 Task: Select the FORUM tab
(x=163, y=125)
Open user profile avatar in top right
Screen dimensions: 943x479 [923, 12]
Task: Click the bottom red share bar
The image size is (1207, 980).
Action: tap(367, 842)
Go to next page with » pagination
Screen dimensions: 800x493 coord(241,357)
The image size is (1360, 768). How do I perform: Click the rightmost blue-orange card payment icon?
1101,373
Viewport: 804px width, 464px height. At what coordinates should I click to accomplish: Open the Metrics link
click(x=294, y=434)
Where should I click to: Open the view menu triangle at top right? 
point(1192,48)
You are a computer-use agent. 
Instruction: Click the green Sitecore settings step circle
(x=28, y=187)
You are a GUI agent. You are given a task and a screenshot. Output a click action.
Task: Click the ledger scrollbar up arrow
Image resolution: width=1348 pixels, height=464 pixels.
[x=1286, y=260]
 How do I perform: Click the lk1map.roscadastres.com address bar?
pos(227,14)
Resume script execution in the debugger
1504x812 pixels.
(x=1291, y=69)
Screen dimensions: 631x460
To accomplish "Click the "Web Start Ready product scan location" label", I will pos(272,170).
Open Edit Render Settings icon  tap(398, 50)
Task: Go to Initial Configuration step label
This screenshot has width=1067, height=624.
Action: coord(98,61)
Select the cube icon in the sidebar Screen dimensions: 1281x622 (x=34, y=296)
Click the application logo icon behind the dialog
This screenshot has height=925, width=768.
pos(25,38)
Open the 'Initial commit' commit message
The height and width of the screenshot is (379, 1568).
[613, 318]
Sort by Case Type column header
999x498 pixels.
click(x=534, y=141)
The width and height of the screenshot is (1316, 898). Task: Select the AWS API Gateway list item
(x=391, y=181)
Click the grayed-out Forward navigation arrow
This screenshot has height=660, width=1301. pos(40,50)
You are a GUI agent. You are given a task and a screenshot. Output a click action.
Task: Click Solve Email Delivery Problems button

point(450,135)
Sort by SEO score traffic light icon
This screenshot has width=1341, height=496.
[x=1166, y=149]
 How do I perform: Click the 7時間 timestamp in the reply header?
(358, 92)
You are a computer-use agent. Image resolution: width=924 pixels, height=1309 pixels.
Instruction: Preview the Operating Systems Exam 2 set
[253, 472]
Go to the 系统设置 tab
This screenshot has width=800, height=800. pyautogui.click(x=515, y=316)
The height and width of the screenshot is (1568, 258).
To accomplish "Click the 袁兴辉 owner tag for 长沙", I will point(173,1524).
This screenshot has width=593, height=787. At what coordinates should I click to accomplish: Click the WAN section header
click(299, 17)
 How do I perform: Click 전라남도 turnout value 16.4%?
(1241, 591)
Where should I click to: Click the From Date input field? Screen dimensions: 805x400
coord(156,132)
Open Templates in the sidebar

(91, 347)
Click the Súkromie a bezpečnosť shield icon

▶ Your task
Type out all of the items above word for word, line by line.

▶ Exercise solution
 Task: Select the FORUM tab
(x=163, y=125)
Open user profile avatar in top right
Screen dimensions: 943x479 [923, 12]
Task: Click the bottom red share bar
The image size is (1207, 980).
Action: tap(367, 842)
Go to next page with » pagination
Screen dimensions: 800x493 coord(241,357)
The image size is (1360, 768). How do I perform: Click the rightmost blue-orange card payment icon?
1101,373
Viewport: 804px width, 464px height. At what coordinates should I click to accomplish: Open the Metrics link
click(x=294, y=434)
Where should I click to: Open the view menu triangle at top right? 
point(1192,48)
You are a computer-use agent. 
Instruction: Click the green Sitecore settings step circle
(x=28, y=187)
You are a GUI agent. You are given a task and a screenshot. Output a click action.
Task: Click the ledger scrollbar up arrow
Image resolution: width=1348 pixels, height=464 pixels.
[x=1286, y=260]
 How do I perform: Click the lk1map.roscadastres.com address bar?
pos(227,14)
Resume script execution in the debugger
1504x812 pixels.
(x=1291, y=69)
Screen dimensions: 631x460
To accomplish "Click the "Web Start Ready product scan location" label", I will pos(272,170).
Open Edit Render Settings icon  tap(398, 50)
Task: Go to Initial Configuration step label
This screenshot has width=1067, height=624.
Action: coord(98,61)
Select the cube icon in the sidebar Screen dimensions: 1281x622 (x=34, y=296)
Click the application logo icon behind the dialog
This screenshot has height=925, width=768.
pos(25,38)
Open the 'Initial commit' commit message
The height and width of the screenshot is (379, 1568).
[613, 318]
Sort by Case Type column header
999x498 pixels.
click(x=534, y=141)
The width and height of the screenshot is (1316, 898). Task: Select the AWS API Gateway list item
(x=391, y=181)
Click the grayed-out Forward navigation arrow
This screenshot has height=660, width=1301. pos(40,50)
You are a GUI agent. You are given a task and a screenshot. Output a click action.
Task: Click Solve Email Delivery Problems button

point(450,135)
Sort by SEO score traffic light icon
This screenshot has width=1341, height=496.
[x=1166, y=149]
 How do I perform: Click the 7時間 timestamp in the reply header?
(358, 92)
You are a computer-use agent. Image resolution: width=924 pixels, height=1309 pixels.
Instruction: Preview the Operating Systems Exam 2 set
[253, 472]
Go to the 系统设置 tab
This screenshot has width=800, height=800. pyautogui.click(x=515, y=316)
The height and width of the screenshot is (1568, 258).
To accomplish "Click the 袁兴辉 owner tag for 长沙", I will point(173,1524).
This screenshot has width=593, height=787. At what coordinates should I click to accomplish: Click the WAN section header
click(299, 17)
 How do I perform: Click 전라남도 turnout value 16.4%?
(1241, 591)
Where should I click to: Click the From Date input field? Screen dimensions: 805x400
coord(156,132)
Open Templates in the sidebar

(91, 347)
Click the Súkromie a bezpečnosť shield icon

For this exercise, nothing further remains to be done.